I mean that the Web Server is configured to add this X-Frame-Options header in its responses - so that an external site cannot add the page in an iframe on its own site/domain.

I don't understand if the Web Server is managed by you?
Or if you WebPage is a Google Maps page (https://www.google.com/maps/embed?...)?

If the Web Server is managed by you.
You could either disable X-Frame-Options header in your server. But you would allow your page to be embedded in iframe of any external site.
Or you could use the Content-Security-Policy header to control this. I must say I don't have much knowledge on Content-Security-Policy.
See: https://developer.mozilla.org/en-US/docs/Web/HTTP/CSP and https://developer.mozilla.org/en-US/docs/Web/HTTP/Headers/Content-Security-Policy

If it is a Google Maps page, your MY_PAGE should be something starting with www.google.com/maps/embed
See here: https://developers.google.com/maps/documentation/embed/get-started

Regards,

Tatjana_Knezevic · November 2, 2020, 8:34pm

@Jerome.Saint-Marc

Thank you for your response. Yes, the Web Server (IIS), and therefore the page I referred to as "https://MY_PAGE" is managed by us (Star Telecom).
On the page itself, there is a link to https://maps.googleapis.com/maps/api/js? ...preventing it from displaying on the agent screen (see the part of the screenshot):

Thank you for your recommendation. We'll see what can be done with the either disabling one or enabling the other.

Thanks again,
Tatjana

Jerome.Saint-Marc · November 3, 2020, 9:55am

Hello,

I think the link to https://maps.googleapis.com/maps/api/js should not be a problem.
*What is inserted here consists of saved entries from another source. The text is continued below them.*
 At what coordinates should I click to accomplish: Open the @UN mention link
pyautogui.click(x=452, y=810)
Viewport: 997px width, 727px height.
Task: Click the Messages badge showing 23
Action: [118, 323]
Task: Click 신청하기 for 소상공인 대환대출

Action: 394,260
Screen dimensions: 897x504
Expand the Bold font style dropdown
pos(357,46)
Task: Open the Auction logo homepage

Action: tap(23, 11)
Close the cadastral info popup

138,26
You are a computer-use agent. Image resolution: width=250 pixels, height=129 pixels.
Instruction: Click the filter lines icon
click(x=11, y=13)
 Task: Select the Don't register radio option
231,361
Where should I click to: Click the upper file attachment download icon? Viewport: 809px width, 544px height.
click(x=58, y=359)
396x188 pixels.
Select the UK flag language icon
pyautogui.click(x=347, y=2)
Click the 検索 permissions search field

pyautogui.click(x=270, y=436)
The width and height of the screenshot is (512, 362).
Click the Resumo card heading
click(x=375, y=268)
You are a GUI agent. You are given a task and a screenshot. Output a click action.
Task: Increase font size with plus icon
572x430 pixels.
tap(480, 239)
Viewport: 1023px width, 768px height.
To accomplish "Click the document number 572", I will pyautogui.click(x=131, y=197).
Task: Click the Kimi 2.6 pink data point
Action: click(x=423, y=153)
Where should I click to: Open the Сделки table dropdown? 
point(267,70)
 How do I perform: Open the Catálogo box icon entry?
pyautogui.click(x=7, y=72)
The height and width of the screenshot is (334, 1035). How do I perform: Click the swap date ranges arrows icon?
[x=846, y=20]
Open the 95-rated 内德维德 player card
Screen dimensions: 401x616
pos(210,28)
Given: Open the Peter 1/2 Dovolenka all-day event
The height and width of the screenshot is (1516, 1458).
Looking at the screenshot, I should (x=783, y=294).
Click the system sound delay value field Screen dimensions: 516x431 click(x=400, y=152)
I don't have experience with Google Maps Javascript API but I have tried to create a basic project.
I have defined an API key for Google Maps Javascript API (no Application restrictions - but HTTP Referrers would probably work), and an html page (hosted by a local nodejs webserver) containing a script element pointing to https://maps.googleapis.com/maps/api/js.
From my Genesys Cloud script and the Web Page component, the page and map were properly and successfully displayed.

So the part causing the issue is likely what the Web Server sends back in your case (X-Frame-Options on the GET to https://MY_PAGE).

Regards,

system · December 4, 2020, 10:02am

This topic was automatically closed 31 days after the last reply. New replies are no longer allowed.